Can a ListCollectionView with a SortDescription on it automatically update itself?
What I am trying to achieve is a sorted list, where the list is kept sorted, and I am notified of changes in the sorted order.
For example, if I create an observable collection of text blocks, then create a ListCollectionView on that collection, and set a SortDescription on it to sort by the Text property, I get, as expected a list of the text blocks in the collection in the correct order. If I add or remove one, then this works as expected, inserting in the correct position.
What I can't get to work is that when I change the Text of any of the items in the list, it does not get resorted into its new correct position. Is there any way to make this happen?
Thanks,
Alex
So I'd need to listen to the TextChanged events on all the elements in the collection, and force the collection to resort by removing and re-adding the sort description, then?

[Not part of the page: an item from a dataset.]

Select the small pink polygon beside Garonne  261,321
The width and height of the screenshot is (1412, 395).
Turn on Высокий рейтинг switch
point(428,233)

That kind of defeats the point, and doesn't fit in with the whole data-bound system at all. Binding takes care of updating when an item is added or removed, so I was expecting it to update when the item is changed too. Sadly, it looks like this is not the case, making SortDescription on ListCollectionView pretty much useless for non-static underlying data.
Removing and re-adding the sort description works but is terribly slow...
It seems that the ObservableCollection ignores the OnPropertyChanged events of its children (or at least doesn't pass it to the SortDescription). Maybe theres another event you could fire to get the SortDescription aware of the changes
Regards,
ITD
ListCollectionView does not listen to property change events, and so does not re-sort an item whose sort key changes. There are at least three reasons why we didn't include this feature:
a) Some people don't want it. For example, if you change the key of an item in a ListBox, moving that item to a new position in the ListBox (because it sorts differently) would produce a very "jerky" and confusing user experience.
b) It's expensive. Listening for all those property change events has a non-trivial cost.
c) It's not always possible. For example, ListCollectionView has a CustomSort feature, where the user supplies a custom comparison method. ListCollectionView has no idea how that method compares items, so it has no idea what property changes to listen for.
The same remarks apply to filtering and grouping as well.
This is a common request - to react to property changes dynamically, and re-sort (or re-filter, or re-group). It's on our list of possible features for a future release. It will almost certainly end up being an "opt-in" feature; you'll have to ask for it, and provide a list of properties to listen for (if we can't deduce them from existing information).